“Ideas Are Everywhere,” So Get Busy Hunting, Says Great Ideas Keynoter
The best ideas can be plucked practically from the air around us, if only we go looking for them, according to Carroll School of Management Dean Andrew Boynton, speaking to idea hunters from the association world gathered in Colorado Springs for ASAE's 2016 Great Ideas Conference.
Where will your next great idea come from? If you’re waiting for a light bulb to come on over your head, or your muse to whisper inspiration, or a bolt of lightning to strike, good luck with that.
If you’re serious about becoming an idea generator, you first need to be an idea hunter.
“Great idea hunters purposefully increase the probability of colliding with a great idea every day,” said Andrew Boynton, dean of Boston College’s Carroll School of Management, opening the ASAE 2016 Great Ideas Conference in Colorado Springs on Sunday.
Although innovation is often seen as the playground of the rare exceptional thinker or the breakthrough business, the fact is that “ideas are everywhere,” Boynton told nearly 900 attendees gathered to kick off the three-day event. He compared ideas to radio waves that can be readily picked up if only people would tune in to them.
“Innovation doesn’t happen from the lone genius sitting alone. Ideas are all around us,” he said. “What is your tuner set to find?”
The good news about innovation, as Boynton outlined it, is that it’s much more mundane and methodical than the lightning-bolt model, making it much more accessible. From Thomas Edison—the “first consummate idea hunter” who created an “invention factory” to produce a major new invention every six months—to Walt Disney, who went through his illustrators’ garbage cans at night to rescue good ideas that had literally been consigned to the trash heap, to Jeff Bezos, who embraced even wildly expensive failures like the Amazon Fire smartphone, the best idea people understand that great ideas need to be sought out and tested.
The starting point? You need vision, which creates focus, Boynton said.
“Where do you want to be in two or three years in terms of adding value for members? What stake are you going to put in the ground? From that, what do you have to do to get there? Do you need different people? Do you need different technology? Do you need a whole different way you manage space? Maybe you do, maybe you don’t, but by having that vision it forces you to ask the questions.”
Boynton offered a few guiding principles for successful idea hunting and organizational innovation:
Don’t worry about originality. “Originality is dramatically overrated. Originality is not what innovation is all about. It’s about finding an idea and getting on with it,” Boynton said. “Most innovations are combinations of old ideas, putting them into play to solve a problem related to your vision today.” He encouraged his audience to “borrow and steal with pride.”
Fully leverage talent. “We hire smart people, but in too many organizations we simply don’t take advantage of what they bring to the table,” Boynton said, warning about organizations’ tendency to overvalue consensus—“which in my mind is the sire of mediocrity”—at the expense of innovative ideas that not everyone may agree on. “So we hire all these great people and we dampen their energy. In any organization, we need to harness their collective IQ to generate great ideas to drive innovation.”

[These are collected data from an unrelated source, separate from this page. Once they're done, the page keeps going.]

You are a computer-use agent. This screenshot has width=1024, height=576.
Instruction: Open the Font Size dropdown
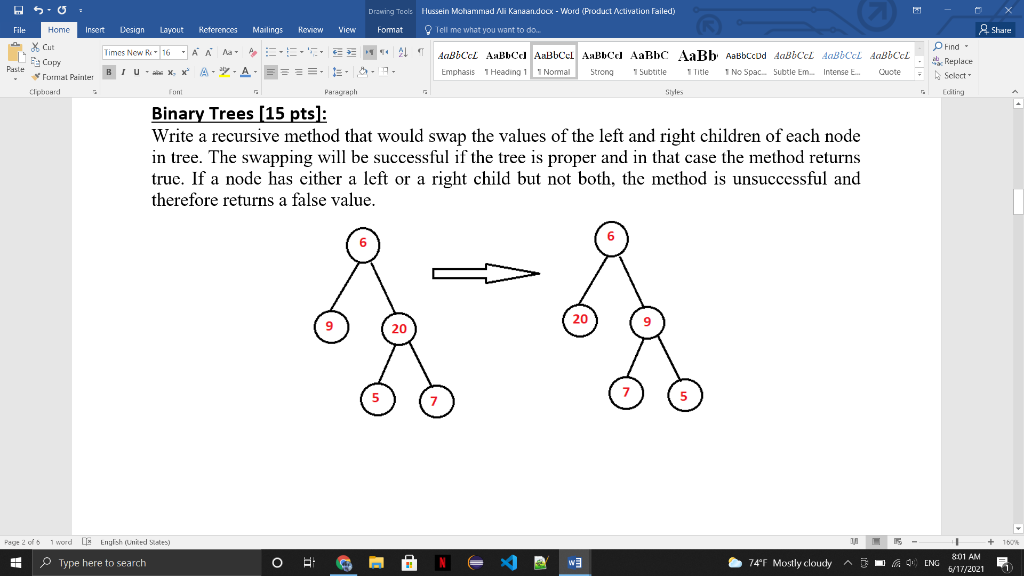click(184, 51)
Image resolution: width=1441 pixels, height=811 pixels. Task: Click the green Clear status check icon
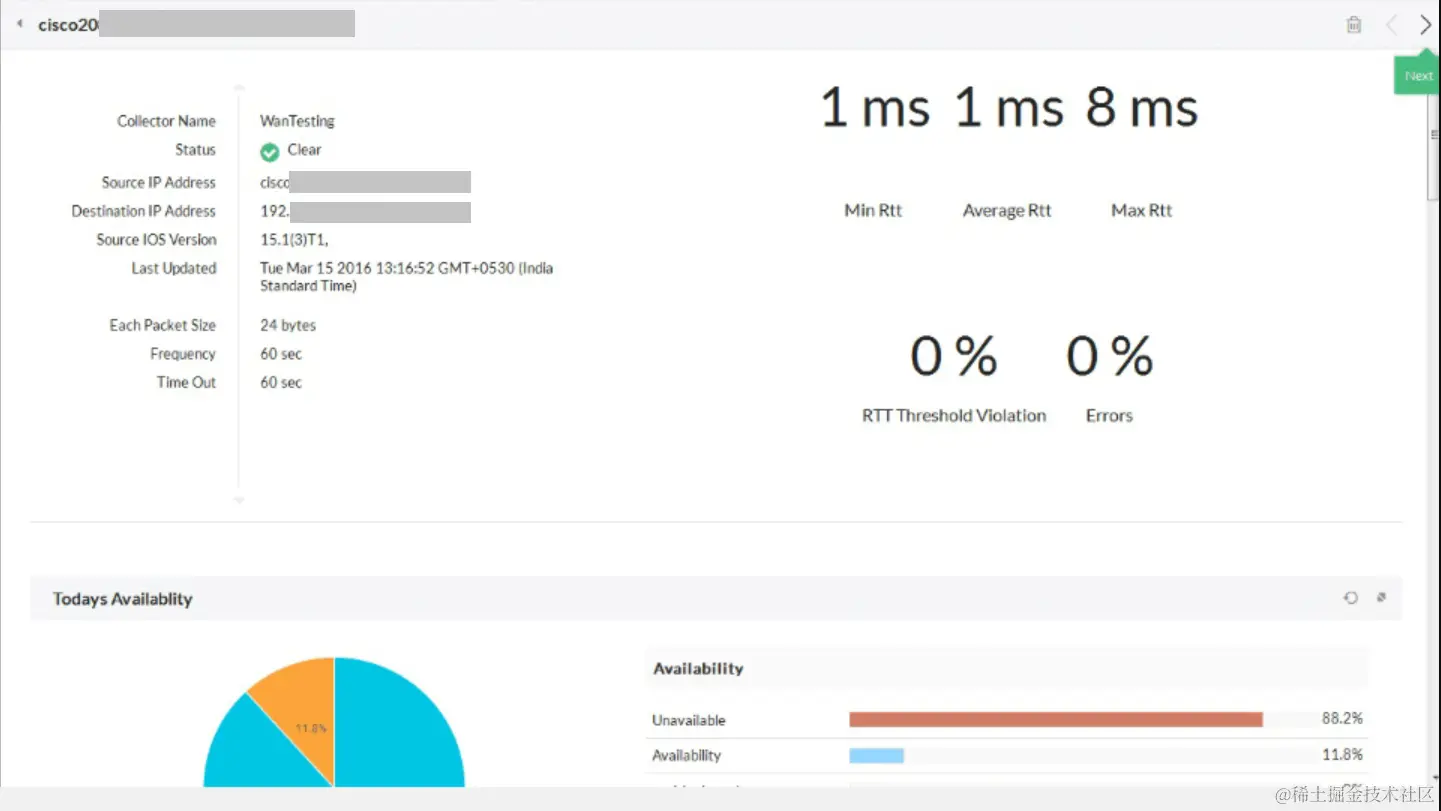click(268, 150)
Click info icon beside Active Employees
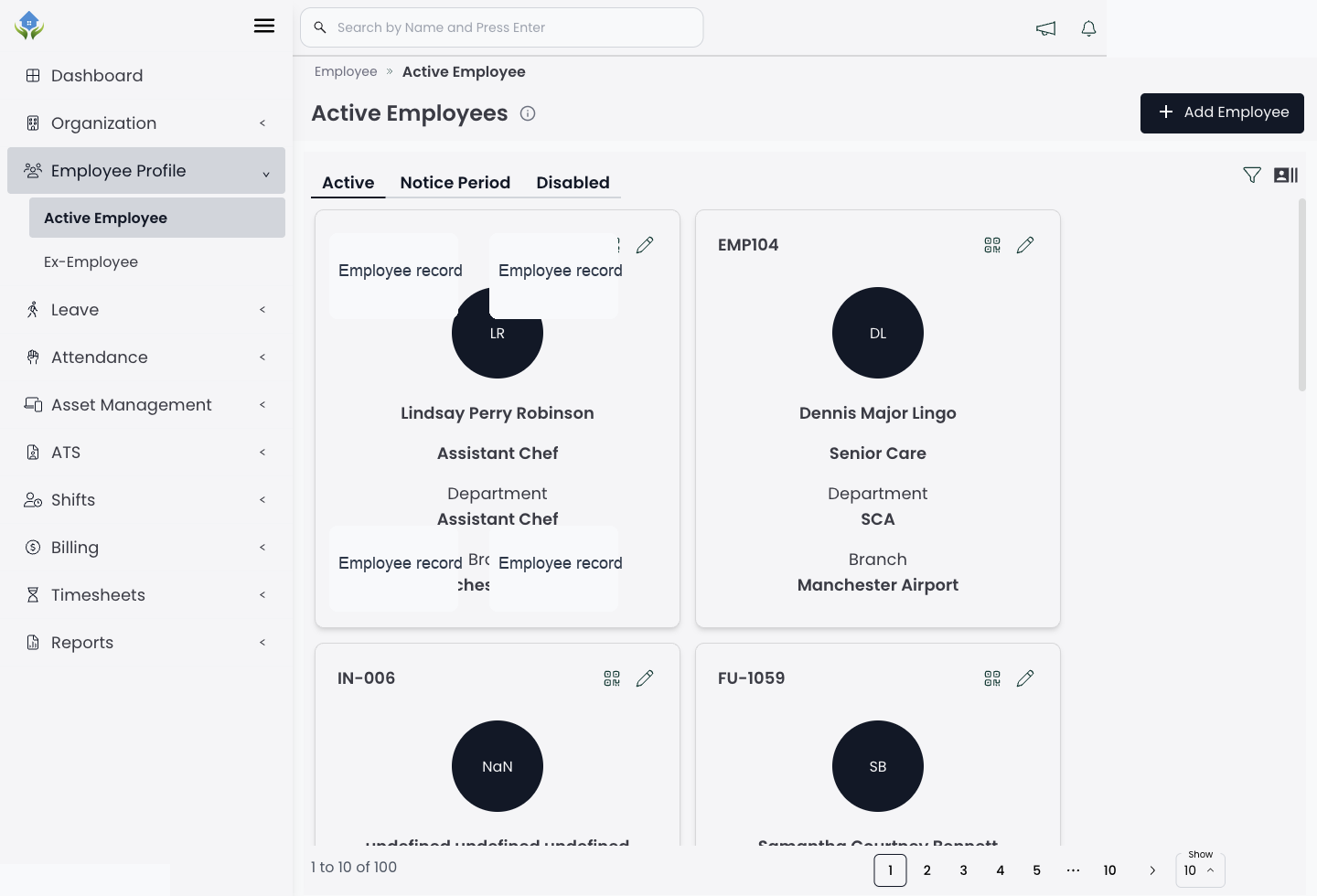The height and width of the screenshot is (896, 1317). 528,113
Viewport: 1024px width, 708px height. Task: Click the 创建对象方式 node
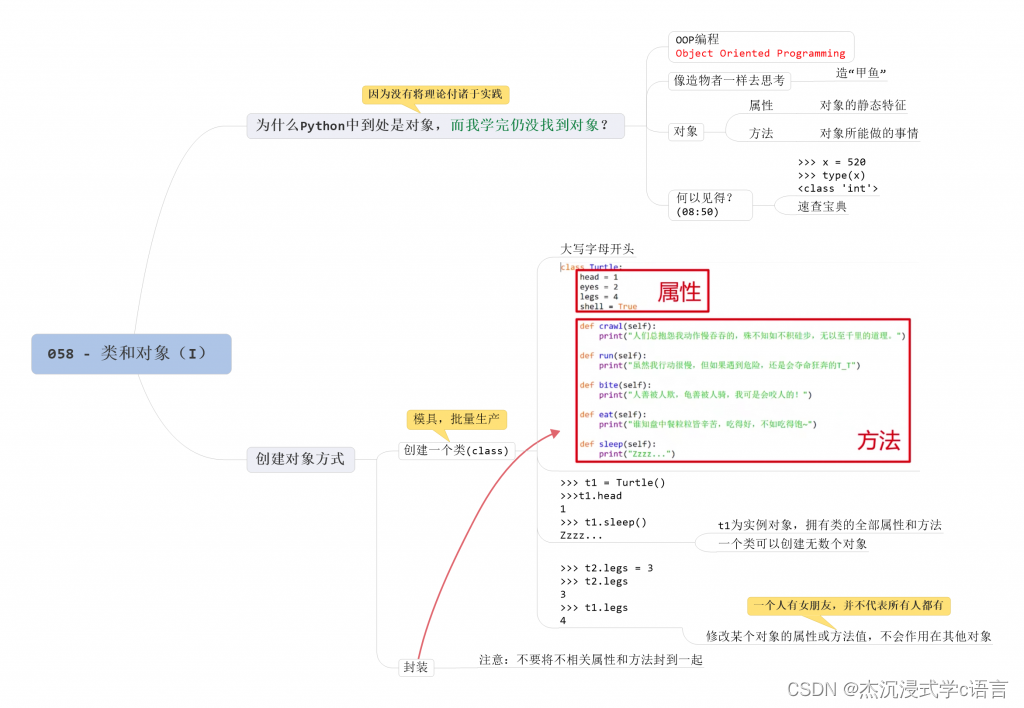[x=301, y=459]
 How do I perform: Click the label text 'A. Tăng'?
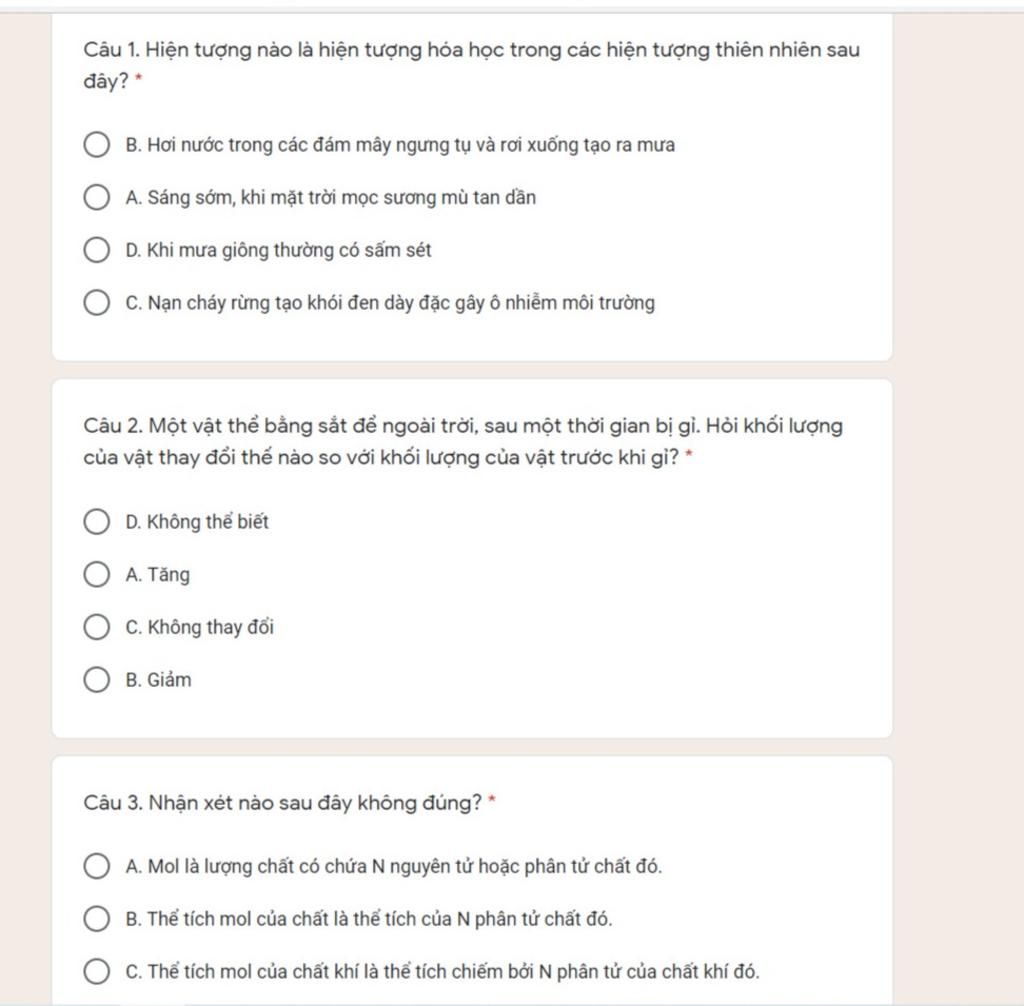[x=158, y=575]
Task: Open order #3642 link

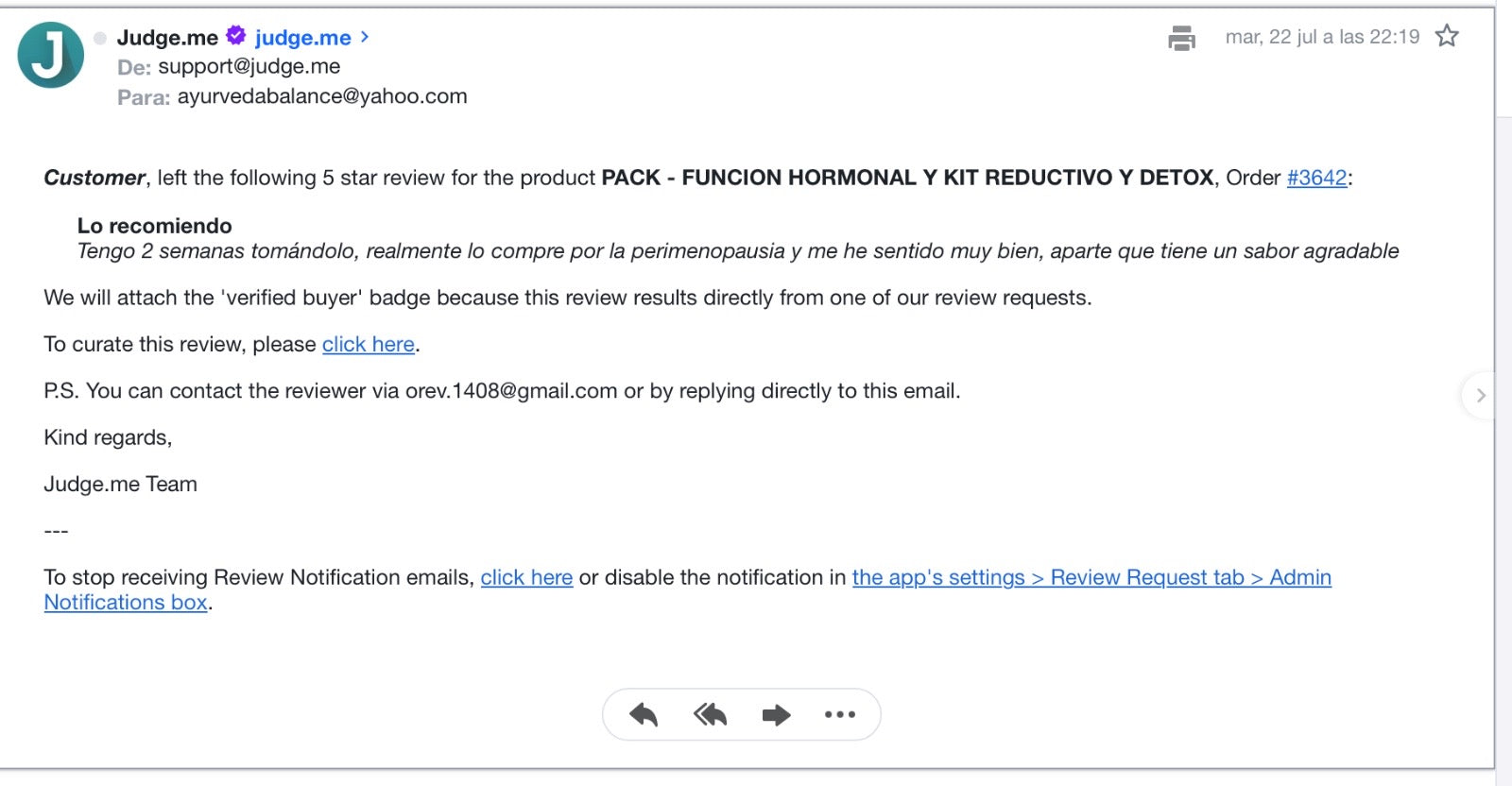Action: (1316, 178)
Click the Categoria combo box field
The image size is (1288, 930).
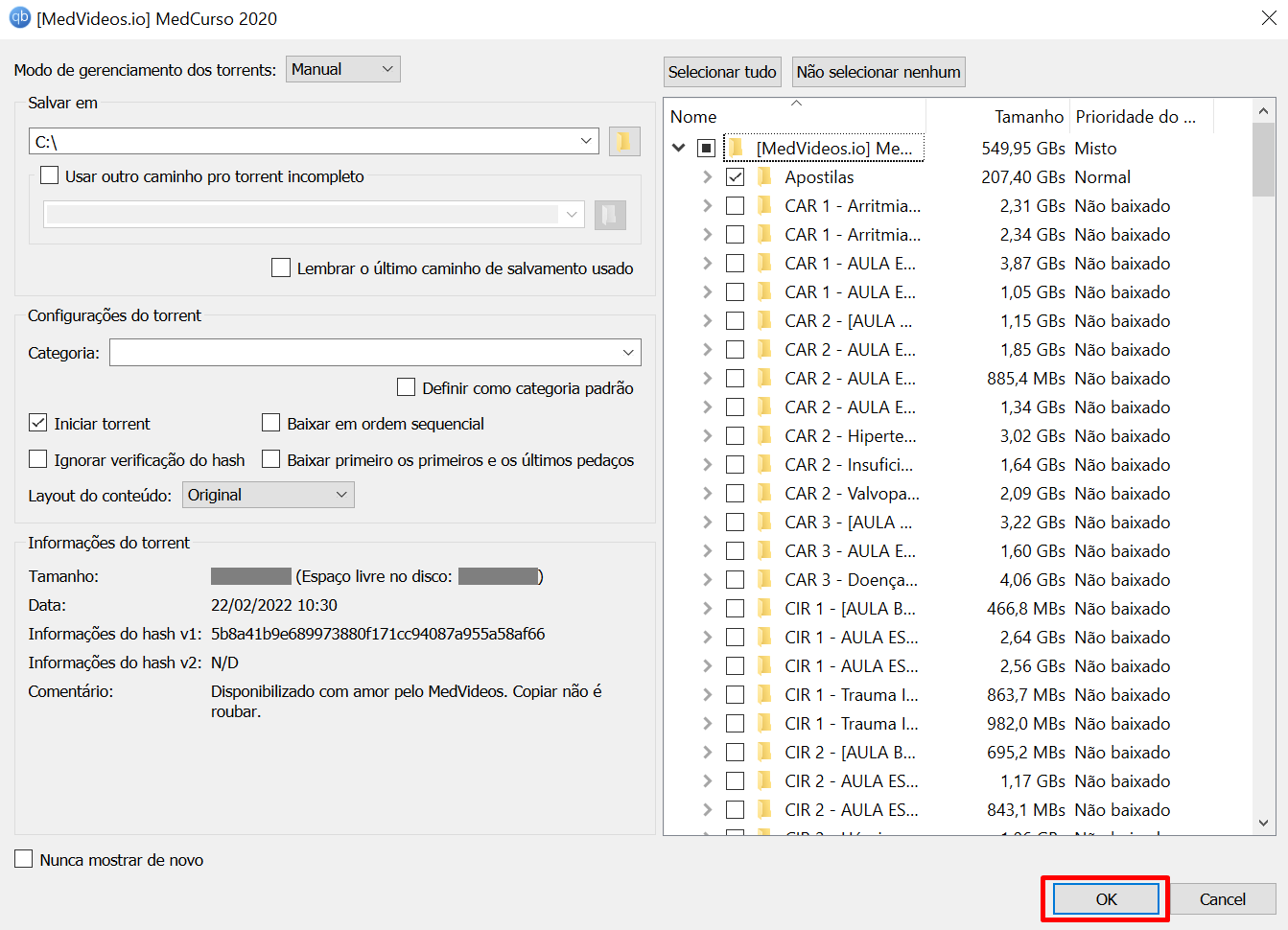click(x=374, y=353)
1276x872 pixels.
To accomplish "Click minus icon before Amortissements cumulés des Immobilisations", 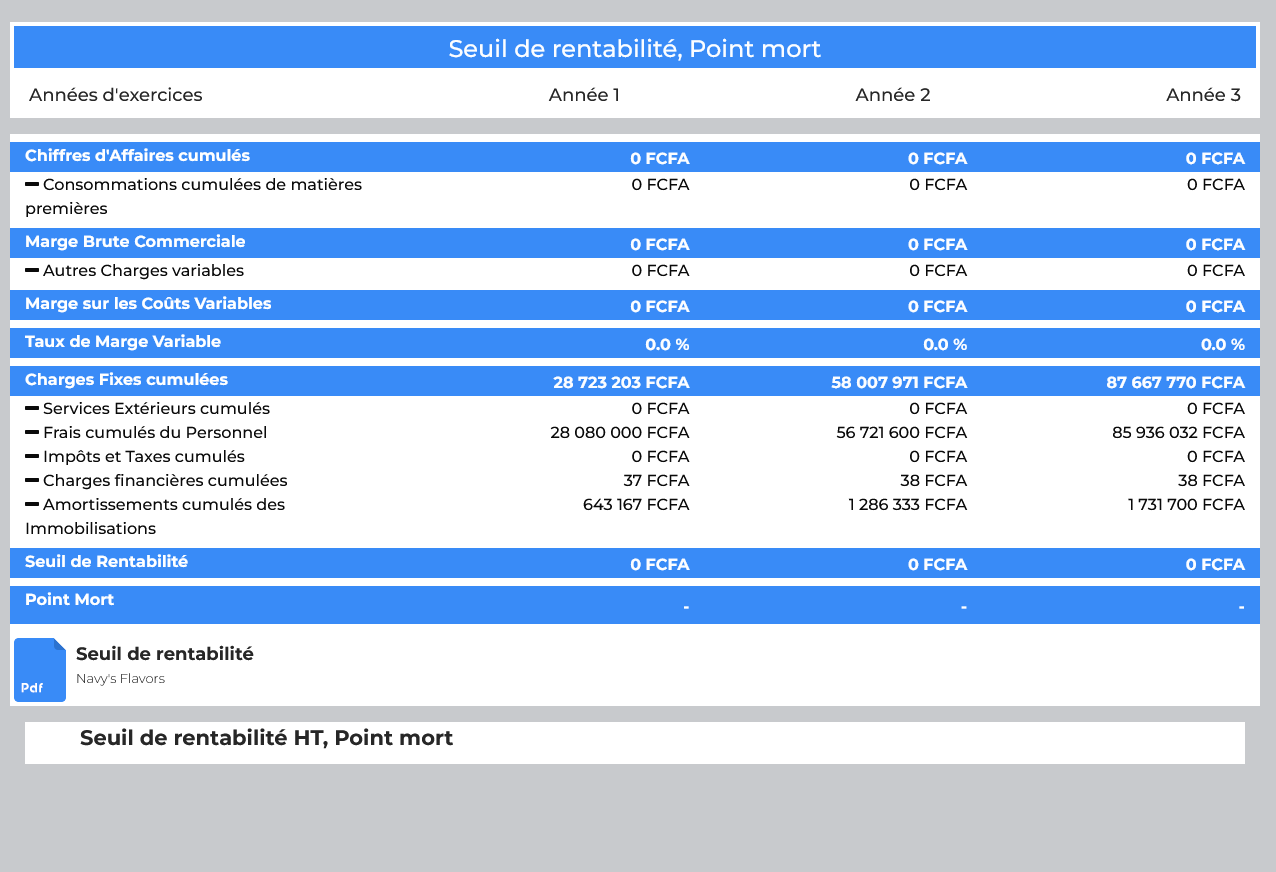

Commit to innovation as a process. Just as organizations have processes for managing their finances, their tech systems, and their customer or member relationships, they need a process for managing “idea flow,” Boynton said. He listed several hallmarks of a successful process:
- Deadlines
- Clear goals and realistic constraints
- Teams with diverse skills and experiences
- Rapid prototyping
- Great conversations, which are “how ideas move between smart knowledge professionals”
In keeping with his theme, Boynton acknowledged that none of these ideas about ideas is particularly new, noting that it was Edison who first introduced the “backcasting” method of invention that starts with a vision then looks back at what’s needed to get there.
“We know how to do innovation. We know how ideas should be brought into organizations, but it’s hard to do. It’s not the way the industrial revolution has taught us to do business,” he said.
But smart businesses learn to value learning and testing and failing and trying again. The trick is to be doing it systematically and continuously.
“Idea hunting is 24-7. We experience ideas all the time,” Boyton said. “Always be hunting. Always have your tuner on.”